■ **WRITTEN INSTRUCTION**: Write out, word for word, everything in the listing from the line containing "You are a GUI" down to the line containing "(x=496, y=243)", including both of those lines.

■ **RAW DATA**:
* * * *

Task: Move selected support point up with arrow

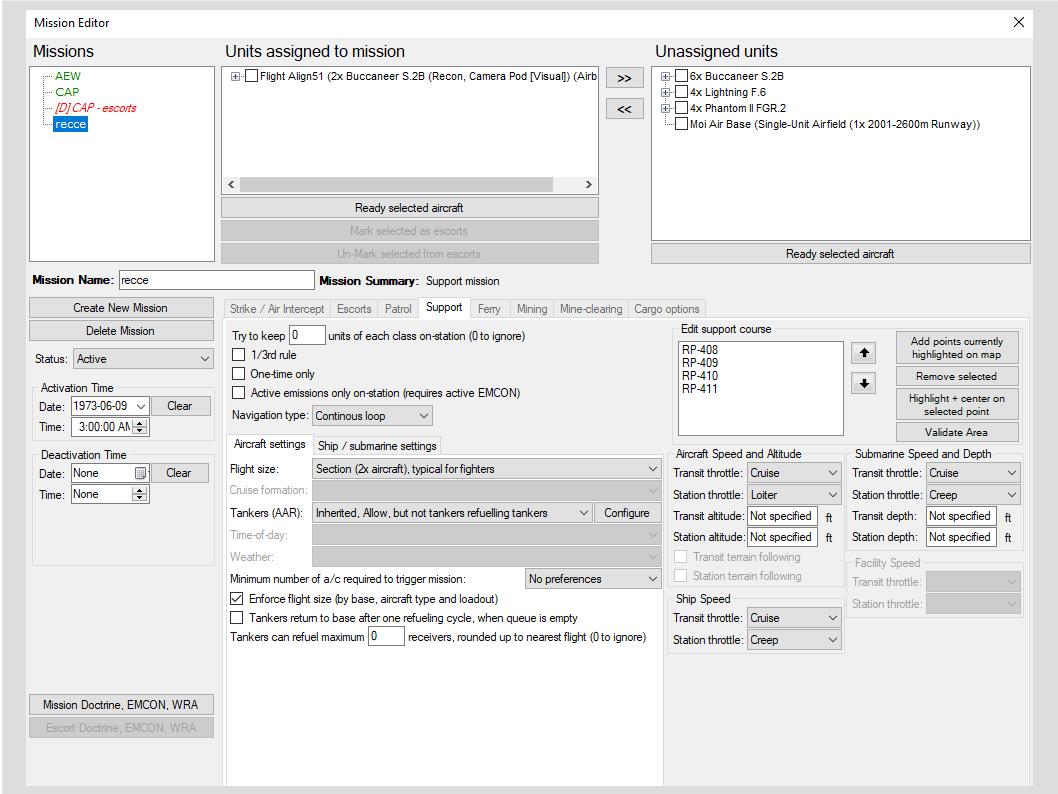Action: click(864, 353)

* * * *

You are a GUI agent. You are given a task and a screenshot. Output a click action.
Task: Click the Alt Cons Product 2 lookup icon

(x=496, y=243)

* * * *

■ **THE REPLY**:
You are a GUI agent. You are given a task and a screenshot. Output a click action.
Task: Click the Alt Cons Product 2 lookup icon

(x=496, y=243)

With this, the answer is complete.